Should be confirmed with home BP monitoring or ambulatory blood pressure monitoring (ABPM) if possible.
In children and early adolescents, HTN is defined as average systolic or diastolic BP ≥95th percentile for age, gender, and height, measured on three separate occasions. Adolescents over age 13 use the same measurements as adults (see Table 36.2 ).
Measurement of BP should be performed in a standard measurement situation, preferably a quiet area.
Avoid exercise and caffeine for >30 minutes before measurement.
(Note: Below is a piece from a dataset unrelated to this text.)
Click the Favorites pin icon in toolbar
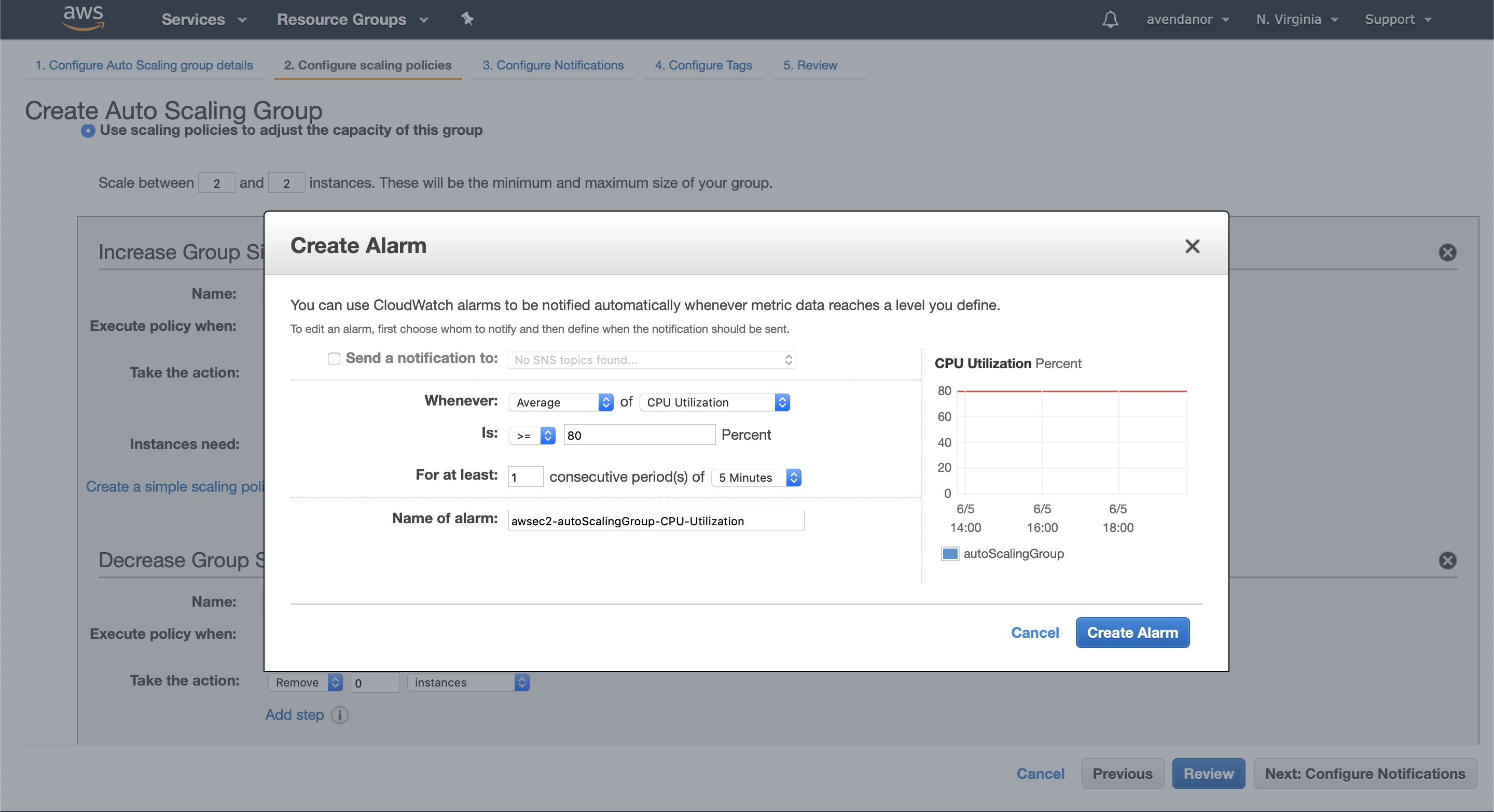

Let the athlete sit in a chair with back supported and feet flat on the floor for a few minutes if possible.
Choose the appropriate-size BP cuff. Many athletes will need a large cuff, and a thigh cuff should be available for very large athletes.
BP cuff’s inflatable bag should cover approximately 80% of arm’s circumference.
BP may be overestimated if the BP cuff is too small, whereas BP may be underestimated if the BP cuff is too big.
Avoid rapid deflation of the cuff.
Repeat BP measurements if elevated.
In younger athletes, if BP in arm is elevated, obtain BP measurement in leg to assess for aortic coarctation.
Anxiety provoked by medical examination or other sources of mental stress can lead to artificially elevated BP, known as “white coat” HTN.
Average of several readings is a better estimate of true BP.
If initial BP is high, have athlete rest for 5 minutes and repeat BP measurement.
If BP remains elevated, check BP at least once per week for at least two additional visits.
Averaged daily BP is a better predictor of later end-organ damage than random office BP.
Twenty-four-hour ABPM may more accurately assess BP in people with variable readings in the office or at home but can be difficult and expensive.
Home BP monitoring correlates well with ABPM.
Athletes/exercisers can take their own BP, but must be well trained in measurement of BP.
Emphasize importance of accurate readings.